** INPUT DATA follows **

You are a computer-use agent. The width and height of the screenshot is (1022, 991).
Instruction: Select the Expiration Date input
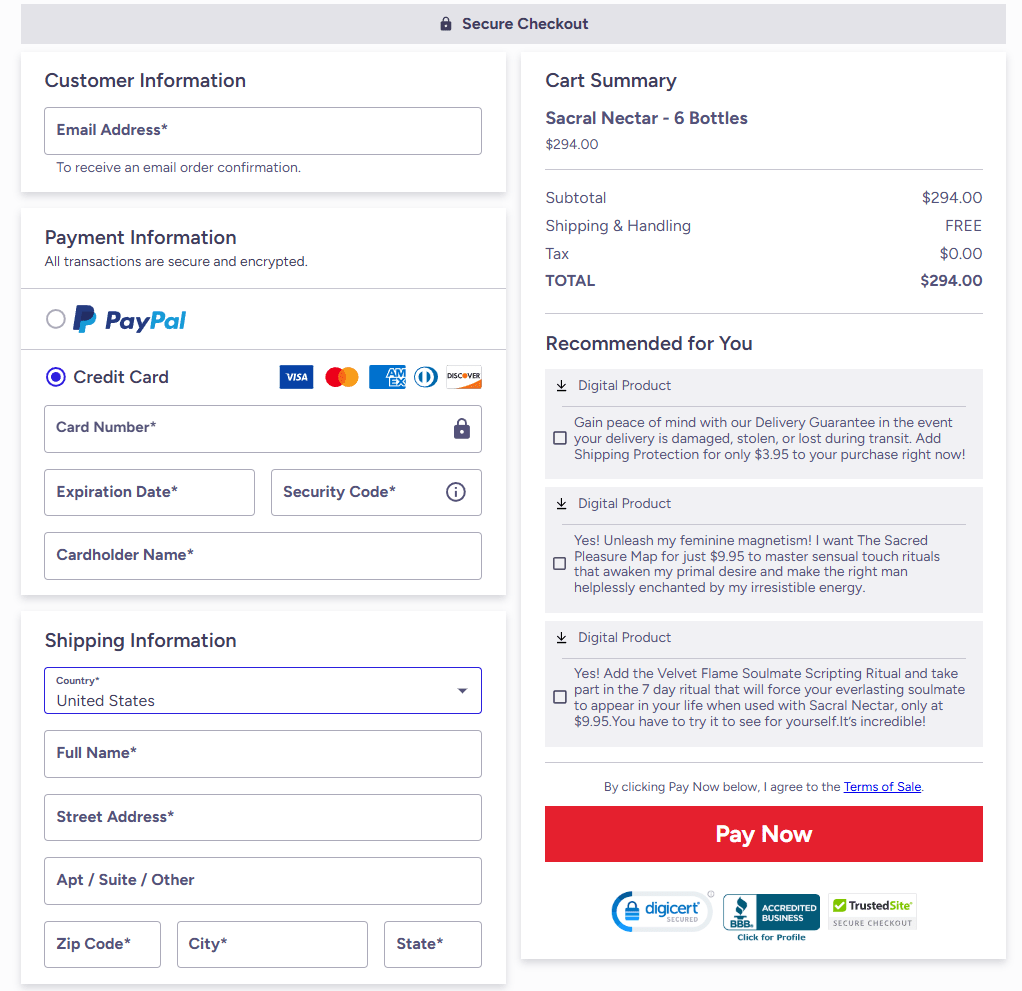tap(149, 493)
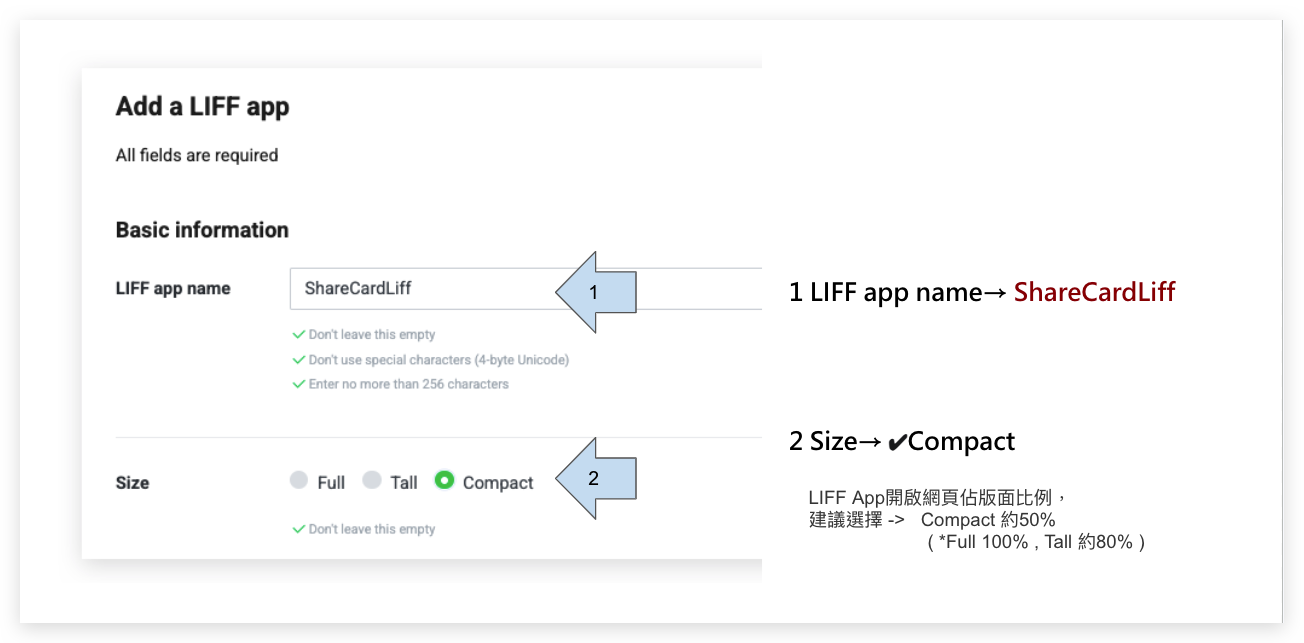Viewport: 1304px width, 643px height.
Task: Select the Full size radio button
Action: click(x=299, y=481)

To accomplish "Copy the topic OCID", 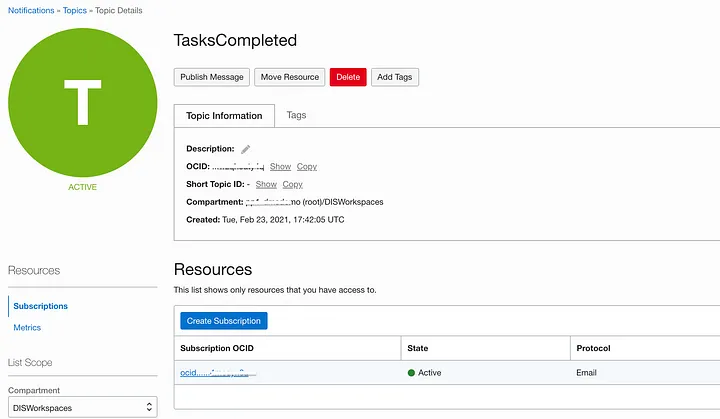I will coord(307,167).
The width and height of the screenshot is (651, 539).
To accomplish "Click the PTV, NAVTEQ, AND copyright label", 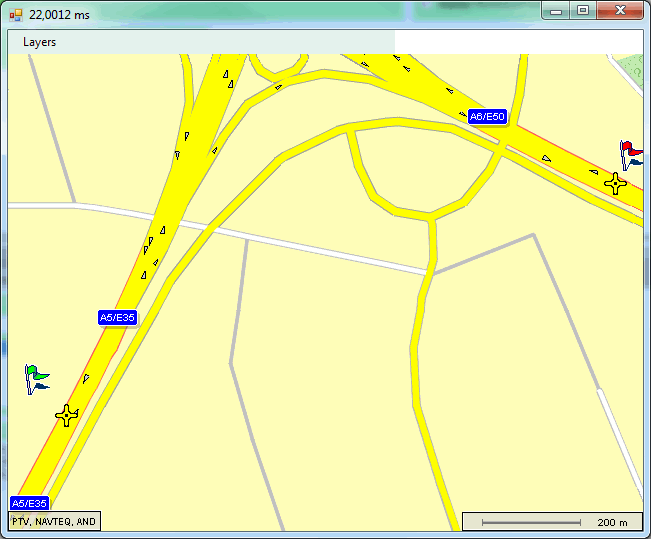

** End of INPUT DATA **
** INPUT DATA follows **

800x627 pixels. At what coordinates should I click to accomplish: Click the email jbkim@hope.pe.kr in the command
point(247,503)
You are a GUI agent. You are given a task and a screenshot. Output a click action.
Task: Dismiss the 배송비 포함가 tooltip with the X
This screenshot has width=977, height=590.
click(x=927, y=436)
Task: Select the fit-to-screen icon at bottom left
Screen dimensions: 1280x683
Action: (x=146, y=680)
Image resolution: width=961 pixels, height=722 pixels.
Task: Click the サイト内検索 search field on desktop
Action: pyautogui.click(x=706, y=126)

** End of INPUT DATA **

■ EXERCISE DESCRIPTION
The expected result is every line above containing the string "agent".

■ REPLY TO THE TASK
You are a computer-use agent. The width and height of the screenshot is (1022, 991).
You are a GUI agent. You are given a task and a screenshot. Output a click action.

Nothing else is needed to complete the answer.